The US has backed India amidst a flare-up of border tensions with China with a top diplomat describing Beijing's aggression as "not always rhetorical" and accusing it of continuing with its "provocative and disturbing behaviour" to try to shift the status quo. Alice G Wells, the senior US diplomat for South and Central Asia, said China's border tensions with India and Beijing's increasing assertiveness in the contested South China Sea have some correlation.
"The flare-ups on the border, I think, are a reminder that Chinese aggression is not always just rhetorical. And so whether it's on the South China Sea or whether it's along the border with India we continue to see provocations and disturbing behaviour by China that raises questions about how China seeks to use its growing power," Wells, the outgoing head of the South and Central Asia bureau in the US State Department, told reporters in a conference call on Wednesday. ''There's a method here to Chinese operations, and it is that constant aggression, the constant attempt to shift the norms, to shift what is the status quo. It has to be resisted,'' the senior US diplomat told the Atlantic Council think tank at a separate event held on Wednesday.
She was responding to a question on the recent flare-up on the India-China border. Wells retires from the State Department on May 22 after a 31-year-long career during which she headed the important South and Central Asia Bureau of the State Department for three years in the Trump administration. She also talked about China's aggressive behaviour in the strategic South China Sea. China claims sovereignty over all of the South China Sea. Vietnam, Malaysia, the Philippines, Brunei and Taiwan have counterclaims.
China is engaged in hotly contested territorial disputes in both the South China Sea and the East China Sea. Beijing has built up and militarised many of the islands and reefs it controls in the region. Both areas are stated to be rich in minerals, oil and other natural resources and are also vital to global trade. "And that is why you have seen a rallying of like-minded nations or whether it's .. through ASEAN or through other diplomatic groupings, the trilateral that the United States has with Japan and India, the quadrilateral with Australia, the conversations that are taking place globally as to how we can reinforce the principles of the post-World War II economic order that has supported free and open trade that help lift all boats, including the Chinese boat," Wells said.
"What we want to see is an international system that provides benefit to everyone and not a system in which there is a suzerainty to China. I think in this instance, the border disputes are a reminder of the threat posed by China," the top American diplomat said.

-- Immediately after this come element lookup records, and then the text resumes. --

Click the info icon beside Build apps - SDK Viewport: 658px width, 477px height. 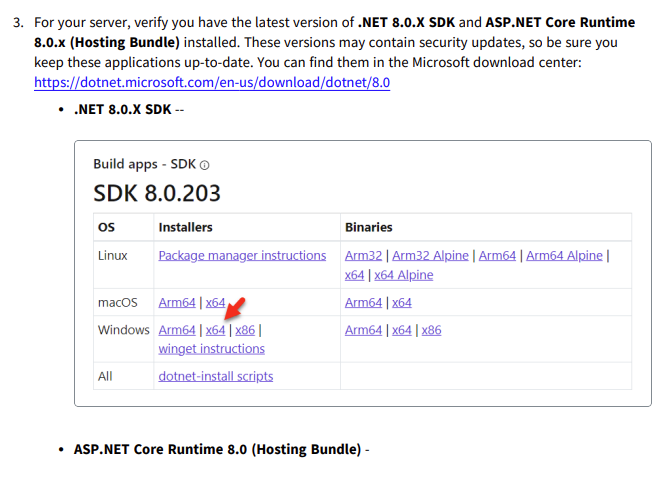pyautogui.click(x=205, y=165)
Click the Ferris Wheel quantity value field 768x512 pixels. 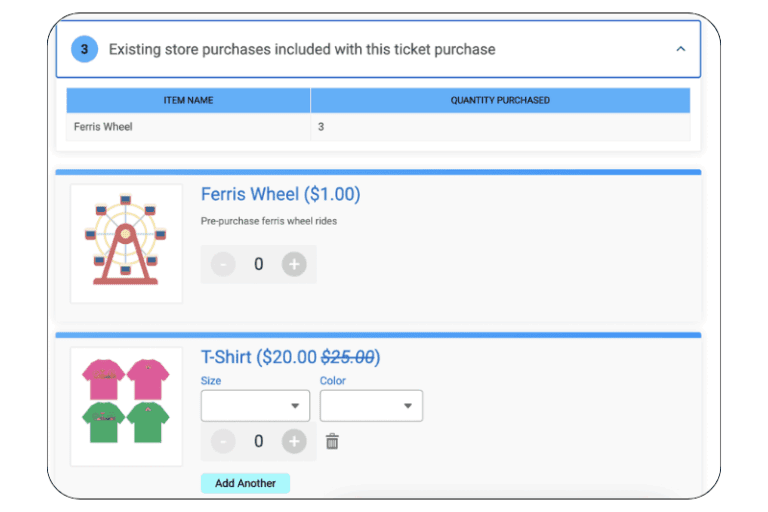258,265
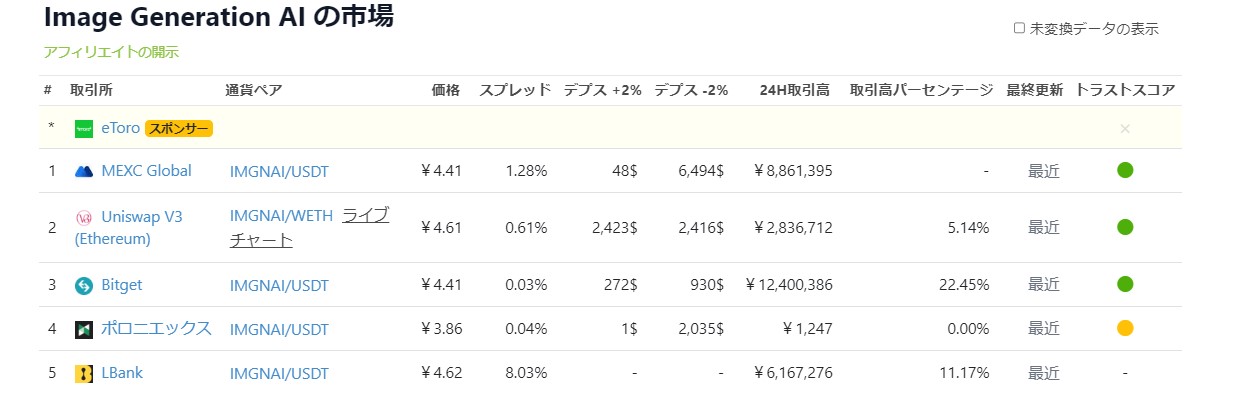Click MEXC Global green trust score dot
Screen dimensions: 1243x418
pyautogui.click(x=1125, y=171)
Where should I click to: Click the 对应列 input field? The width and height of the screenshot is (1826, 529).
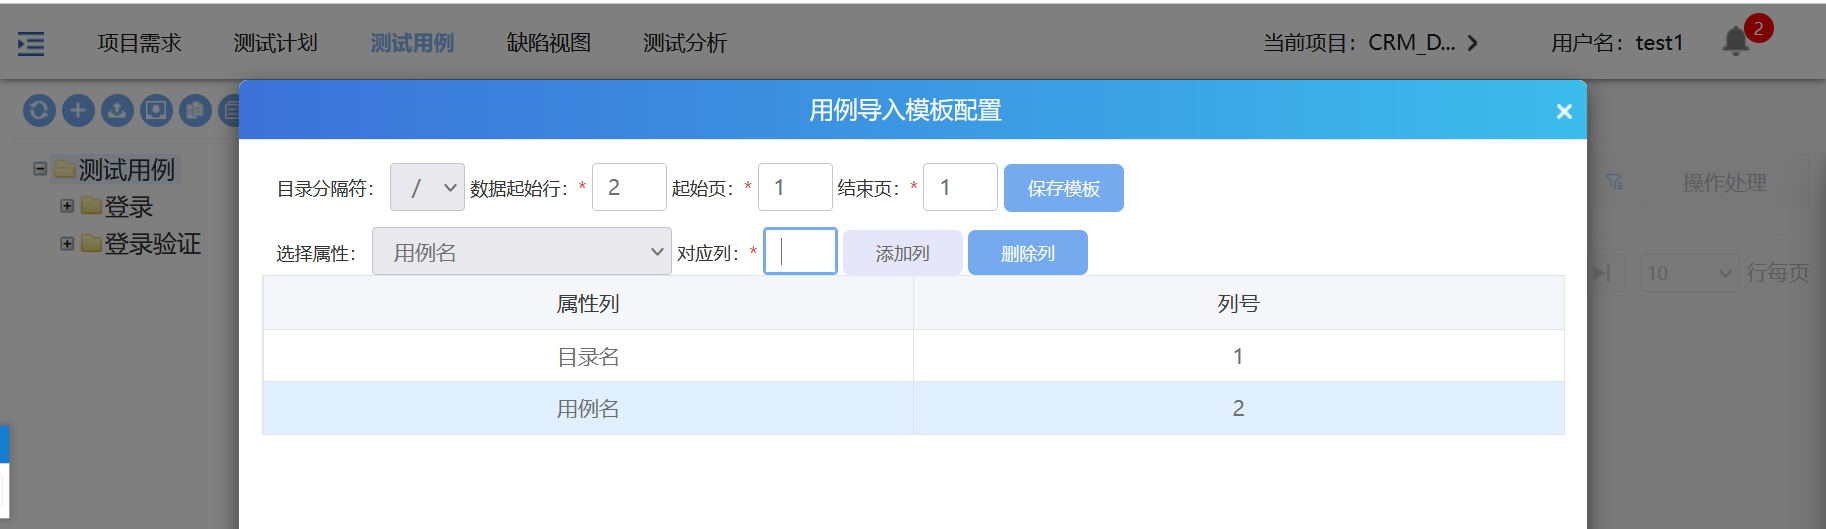coord(800,252)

On May 5, around 250 Indian and Chinese army personnel clashed with iron rods, sticks, and even resorted to stone-pelting in the Pangong Tso lake area in which soldiers on both sides sustained injuries.
In a separate incident, nearly 150 Indian and Chinese military personnel were engaged in a face-off near Naku La Pass in the Sikkim sector on May 9. At least 10 soldiers from both sides sustained injuries in the incident, according to sources. The troops of India and China were engaged in a 73-day stand-off in Doklam tri-junction in 2017. The India-China border dispute covers the 3,488-km-long Line of Actual Control, the de-facto border between the two countries. China claims Arunachal Pradesh as part of southern Tibet while India contests it. Both sides have emphasised that pending the final resolution of the boundary issue, it is necessary to maintain peace and tranquillity in the border areas.